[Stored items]
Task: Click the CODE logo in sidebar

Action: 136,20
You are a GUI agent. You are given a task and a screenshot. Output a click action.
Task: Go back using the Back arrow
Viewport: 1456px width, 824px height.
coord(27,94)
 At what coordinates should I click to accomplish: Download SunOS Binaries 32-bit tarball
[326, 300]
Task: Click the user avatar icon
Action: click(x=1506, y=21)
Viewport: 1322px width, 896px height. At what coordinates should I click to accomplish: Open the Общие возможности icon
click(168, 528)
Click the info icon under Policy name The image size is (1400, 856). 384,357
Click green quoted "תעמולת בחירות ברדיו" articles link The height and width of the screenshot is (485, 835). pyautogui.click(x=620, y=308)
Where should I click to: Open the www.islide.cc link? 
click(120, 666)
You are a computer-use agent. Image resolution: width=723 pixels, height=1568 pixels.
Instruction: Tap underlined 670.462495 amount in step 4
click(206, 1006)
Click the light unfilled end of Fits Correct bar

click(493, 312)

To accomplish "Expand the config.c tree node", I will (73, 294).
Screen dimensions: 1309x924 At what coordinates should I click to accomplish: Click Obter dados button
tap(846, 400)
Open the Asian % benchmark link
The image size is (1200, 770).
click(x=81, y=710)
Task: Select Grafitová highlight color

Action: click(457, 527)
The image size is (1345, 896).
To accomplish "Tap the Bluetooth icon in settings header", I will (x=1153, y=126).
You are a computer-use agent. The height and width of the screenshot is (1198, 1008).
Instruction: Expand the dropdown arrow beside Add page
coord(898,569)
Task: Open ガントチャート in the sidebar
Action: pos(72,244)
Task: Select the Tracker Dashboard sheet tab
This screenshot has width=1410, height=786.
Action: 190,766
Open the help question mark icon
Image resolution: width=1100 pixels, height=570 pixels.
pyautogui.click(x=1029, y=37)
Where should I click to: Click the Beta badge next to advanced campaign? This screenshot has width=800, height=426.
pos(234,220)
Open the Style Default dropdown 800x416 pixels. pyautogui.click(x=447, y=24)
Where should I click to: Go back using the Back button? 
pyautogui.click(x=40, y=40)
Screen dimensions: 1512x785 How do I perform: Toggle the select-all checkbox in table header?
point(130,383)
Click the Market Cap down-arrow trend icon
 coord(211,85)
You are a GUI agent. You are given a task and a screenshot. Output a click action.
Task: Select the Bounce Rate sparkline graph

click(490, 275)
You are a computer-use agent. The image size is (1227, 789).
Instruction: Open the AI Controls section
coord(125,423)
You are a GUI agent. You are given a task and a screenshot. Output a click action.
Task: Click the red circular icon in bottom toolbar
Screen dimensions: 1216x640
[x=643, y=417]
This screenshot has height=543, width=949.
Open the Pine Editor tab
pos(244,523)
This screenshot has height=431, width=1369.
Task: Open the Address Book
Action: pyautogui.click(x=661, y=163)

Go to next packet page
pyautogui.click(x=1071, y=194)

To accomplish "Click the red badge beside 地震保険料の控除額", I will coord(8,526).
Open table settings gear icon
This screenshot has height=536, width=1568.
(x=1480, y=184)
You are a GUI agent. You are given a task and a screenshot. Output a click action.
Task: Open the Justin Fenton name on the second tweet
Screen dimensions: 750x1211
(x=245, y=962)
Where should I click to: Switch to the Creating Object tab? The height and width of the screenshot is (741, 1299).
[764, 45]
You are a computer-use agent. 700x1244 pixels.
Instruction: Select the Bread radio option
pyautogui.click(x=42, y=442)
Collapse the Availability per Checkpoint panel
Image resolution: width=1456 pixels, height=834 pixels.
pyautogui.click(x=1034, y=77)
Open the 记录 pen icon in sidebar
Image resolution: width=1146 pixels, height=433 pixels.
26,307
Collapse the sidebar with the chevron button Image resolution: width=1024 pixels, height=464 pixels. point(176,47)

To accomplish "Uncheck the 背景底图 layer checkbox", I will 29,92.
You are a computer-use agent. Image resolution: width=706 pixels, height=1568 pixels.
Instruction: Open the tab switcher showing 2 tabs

◆ Activity:
Go through the data above and copy all of it exactly.

◆ Response:
Task: Click the CODE logo in sidebar

Action: 136,20
You are a GUI agent. You are given a task and a screenshot. Output a click action.
Task: Go back using the Back arrow
Viewport: 1456px width, 824px height.
coord(27,94)
 At what coordinates should I click to accomplish: Download SunOS Binaries 32-bit tarball
[326, 300]
Task: Click the user avatar icon
Action: click(x=1506, y=21)
Viewport: 1322px width, 896px height. At what coordinates should I click to accomplish: Open the Общие возможности icon
click(168, 528)
Click the info icon under Policy name The image size is (1400, 856). 384,357
Click green quoted "תעמולת בחירות ברדיו" articles link The height and width of the screenshot is (485, 835). pyautogui.click(x=620, y=308)
Where should I click to: Open the www.islide.cc link? 
click(120, 666)
You are a computer-use agent. Image resolution: width=723 pixels, height=1568 pixels.
Instruction: Tap underlined 670.462495 amount in step 4
click(206, 1006)
Click the light unfilled end of Fits Correct bar

click(493, 312)

To accomplish "Expand the config.c tree node", I will (73, 294).
Screen dimensions: 1309x924 At what coordinates should I click to accomplish: Click Obter dados button
tap(846, 400)
Open the Asian % benchmark link
The image size is (1200, 770).
click(x=81, y=710)
Task: Select Grafitová highlight color

Action: click(457, 527)
The image size is (1345, 896).
To accomplish "Tap the Bluetooth icon in settings header", I will (x=1153, y=126).
You are a computer-use agent. The height and width of the screenshot is (1198, 1008).
Instruction: Expand the dropdown arrow beside Add page
coord(898,569)
Task: Open ガントチャート in the sidebar
Action: pos(72,244)
Task: Select the Tracker Dashboard sheet tab
This screenshot has width=1410, height=786.
Action: 190,766
Open the help question mark icon
Image resolution: width=1100 pixels, height=570 pixels.
pyautogui.click(x=1029, y=37)
Where should I click to: Click the Beta badge next to advanced campaign? This screenshot has width=800, height=426.
pos(234,220)
Open the Style Default dropdown 800x416 pixels. pyautogui.click(x=447, y=24)
Where should I click to: Go back using the Back button? 
pyautogui.click(x=40, y=40)
Screen dimensions: 1512x785 How do I perform: Toggle the select-all checkbox in table header?
point(130,383)
Click the Market Cap down-arrow trend icon
 coord(211,85)
You are a GUI agent. You are given a task and a screenshot. Output a click action.
Task: Select the Bounce Rate sparkline graph

click(490, 275)
You are a computer-use agent. The image size is (1227, 789).
Instruction: Open the AI Controls section
coord(125,423)
You are a GUI agent. You are given a task and a screenshot. Output a click action.
Task: Click the red circular icon in bottom toolbar
Screen dimensions: 1216x640
[x=643, y=417]
This screenshot has height=543, width=949.
Open the Pine Editor tab
pos(244,523)
This screenshot has height=431, width=1369.
Task: Open the Address Book
Action: pyautogui.click(x=661, y=163)

Go to next packet page
pyautogui.click(x=1071, y=194)

To accomplish "Click the red badge beside 地震保険料の控除額", I will coord(8,526).
Open table settings gear icon
This screenshot has height=536, width=1568.
(x=1480, y=184)
You are a GUI agent. You are given a task and a screenshot. Output a click action.
Task: Open the Justin Fenton name on the second tweet
Screen dimensions: 750x1211
(x=245, y=962)
Where should I click to: Switch to the Creating Object tab? The height and width of the screenshot is (741, 1299).
[764, 45]
You are a computer-use agent. 700x1244 pixels.
Instruction: Select the Bread radio option
pyautogui.click(x=42, y=442)
Collapse the Availability per Checkpoint panel
Image resolution: width=1456 pixels, height=834 pixels.
pyautogui.click(x=1034, y=77)
Open the 记录 pen icon in sidebar
Image resolution: width=1146 pixels, height=433 pixels.
26,307
Collapse the sidebar with the chevron button Image resolution: width=1024 pixels, height=464 pixels. point(176,47)

To accomplish "Uncheck the 背景底图 layer checkbox", I will 29,92.
You are a computer-use agent. Image resolution: width=706 pixels, height=1568 pixels.
Instruction: Open the tab switcher showing 2 tabs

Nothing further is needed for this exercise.